With this conversion, sensor Euler angles do not match up with Euler angles calculated using sensor quaternions (as above).

Thanks!

• @mhcohen56 There was no change made to sensor fusion in firmware 1.7.3.

Based on your graphs previously provided, it appears that your formula for conversion to euler angles is reasonably accurate, that is to say the waveforms are similar in shape and close to the native euler output -- with the exception that roll and pitch are swapped.

I am saying that the bosch convention coming from the sensor fusion engine defines pitch as a rotation on x, and roll as a rotation on y -- opposite of the previously posted convention. This would explain why the roll and pitch seem swapped with your calculation formula.

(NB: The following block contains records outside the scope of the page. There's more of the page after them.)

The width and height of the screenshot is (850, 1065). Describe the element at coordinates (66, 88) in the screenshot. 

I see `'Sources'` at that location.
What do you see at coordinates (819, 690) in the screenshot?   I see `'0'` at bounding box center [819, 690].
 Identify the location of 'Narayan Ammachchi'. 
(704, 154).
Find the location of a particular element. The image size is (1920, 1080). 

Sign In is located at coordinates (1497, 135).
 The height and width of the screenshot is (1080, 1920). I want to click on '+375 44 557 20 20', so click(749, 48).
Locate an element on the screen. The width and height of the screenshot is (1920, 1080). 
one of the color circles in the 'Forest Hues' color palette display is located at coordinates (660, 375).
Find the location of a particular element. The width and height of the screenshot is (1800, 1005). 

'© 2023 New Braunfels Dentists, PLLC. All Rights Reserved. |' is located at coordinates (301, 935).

I would also note that euler angles are known to have some ambiguity, that is they are not guaranteed to be unique to achieve a given rotation. That may explain the slight variability in the exact yaw and roll in your graphs. When using the native euler output, I would expect it to track physical orientation better than converting from quaternions.

Regarding your question about expected euler angles with x up. This has the added complications of being essentially a gimbal lock position -- bosch definition pitch on x and yaw on z axes end up aligned. I expect this may cause further ambiguity when converting from quaternions. It is my understanding that working with quaternions is generally preferred in computer graphics due to these issues.